It seems like it will be much easier for Walmart to close the gap against
Amazon than vice-versa; Walmart has already done the harder part of getting a
warehouse within 10 miles of most populated areas.

Californians or people in other anti-Walmart areas may not realize the nexus
that Walmart represents for many Americans. In most places that are not
actively anti-Walmart, it is one of the most frequent touchpoints for
virtually everyone.

Amazon's retail operation is being threatened from Prime-like shipping
offerings (free 2 day) from lots of online stores, including Walmart. Walmart
can also often allow same-day pickup at a local store, whereas the only hope
of getting something similar on Amazon is living within Prime Now range.

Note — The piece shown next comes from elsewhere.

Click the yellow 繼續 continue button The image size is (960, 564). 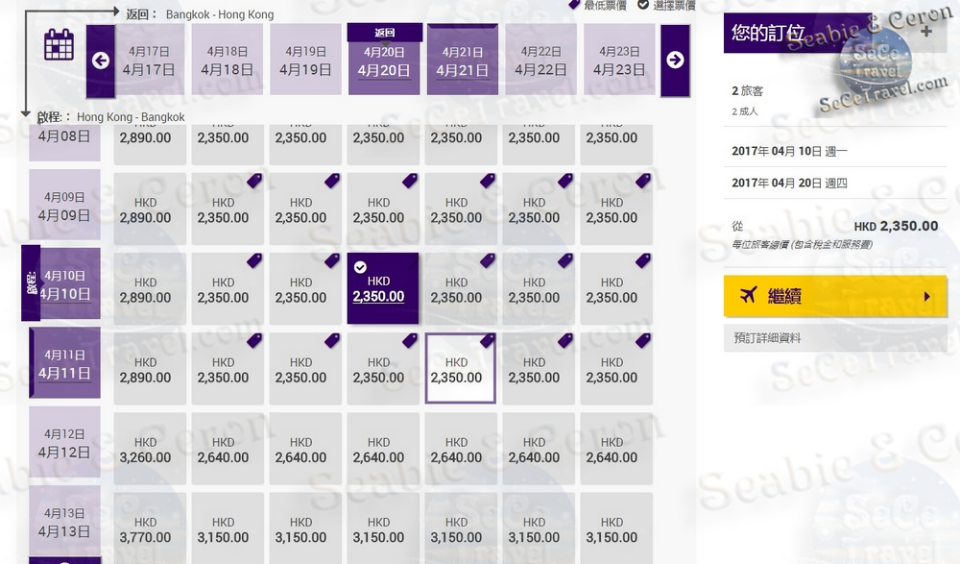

Amazon is also hurting its reputation as a retailer by allowing so much
counterfeit material through FBA.

When you take away the retail core of Amazon, I'm not sure what consumer-
facing value you really have left. They have Echo, but that's pretty meh. They
have a crappy Netflix ripoff, which may hold some attention, but without a
reason to shop at Amazon, the reason to use Prime Video is diminished. Google
has them nicked pretty good on web and mobile platforms. You sort of get stuck
with a group of loose things that are kinda good, but not really enough to
hold interest independently, IMO.

If Walmart et al go in for the kill, I think Amazon's prospects as a consumer
brand are weak. I suspect the only thing that keeps Walmart from seriously
weakening Amazon is a dissonance between corporate values that keep them from
competing on the same wavelengths (see Clayton Christensen).

Of course, AWS will continue to make gobs and gobs of money for the
foreseeable future, but there's nothing really inherent about that either.
Google is laying the foundation to plow over them in cloud via Kubernetes.
With the right marketing buzz, AWS can be cast as outmoded and overpriced and
hurt significantly on that front too.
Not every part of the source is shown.